TRIBUNAL CANTONAL

COUR DE DROIT ADMINISTRATIF ET PUBLIC

 

Arrêt du 22 novembre 2013

Composition

M. Pascal Langone, président, MM. Pierre Journot et André Jomini, juges.  

 

Recourant

 

X.________, à 1********,

  

Autorité intimée

 

Service de la population (SPOP),  

  

 

Objet

          

 

Recours X.________ c/ décision du Service de la population (SPOP) du 14 août 2013 (demande de reconsidération)

 

Vu les faits suivants

     - vu le recours déposé le 27 octobre 2013 par X.________ à l’encontre de la décision du Service de la population du 14 août 2013,

     - vu l'accusé de réception impartissant au recourant un délai au 11 novembre 2013 pour effectuer un dépôt de garantie, sous peine d'irrecevabilité du recours,

     - vu l'art. 47 al. 2 et 3 de la loi sur la procédure administrative (LPA-VD),

     - vu les pièces au dossier,


 

Considérant en droit

- que l'avance requise n'a pas été effectuée dans le délai prescrit,

- que le tribunal ne peut ainsi entrer en matière sur le recours (art. 47 al. 3 LPA-VD),

 

Par ces motifs
la Cour de droit administratif et public

du Tribunal cantonal
arrête:

I.                                   Le recours est irrecevable.
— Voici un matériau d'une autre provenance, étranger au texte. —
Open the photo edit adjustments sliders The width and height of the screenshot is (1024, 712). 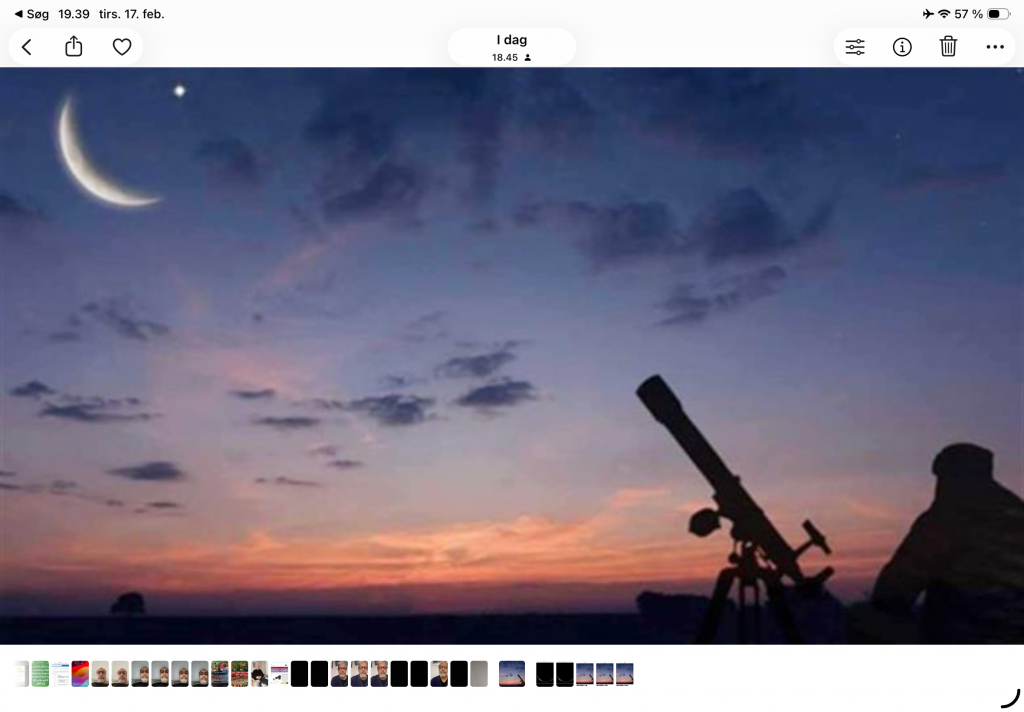(855, 47)
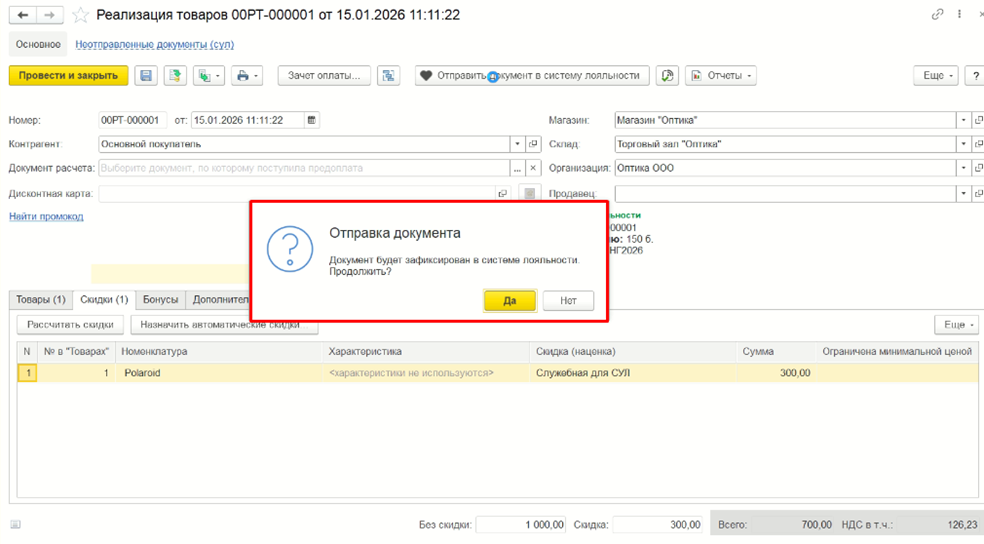Image resolution: width=984 pixels, height=544 pixels.
Task: Mark document as favorite with star icon
Action: pyautogui.click(x=80, y=15)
II.                                 Il n'est pas perçu d'émolument, ni alloué de dépens.

III.                                Une éventuelle avance de frais tardive sera restituée.

Lausanne, le 22 novembre 2013

 

                                                          Le président:                                  

                                                                                                                 

Le présent arrêt est communiqué aux destinataires de l'avis d'envoi ci-joint.

Il peut faire l'objet, dans les trente jours suivant sa notification, d'un recours au Tribunal fédéral. Le recours en matière de droit public s'exerce aux conditions des articles 82 ss de la loi du 17 juin 2005 sur le Tribunal fédéral (LTF - RS 173.110), le recours constitutionnel subsidiaire à celles des articles 113 ss LTF. Le mémoire de recours doit être rédigé dans une langue officielle, indiquer les conclusions, les motifs et les moyens de preuve, et être signé. Les motifs doivent exposer succinctement en quoi l’acte attaqué viole le droit. Les pièces invoquées comme moyens de preuve doivent être jointes au mémoire, pour autant qu’elles soient en mains de la partie; il en va de même de la décision attaquée.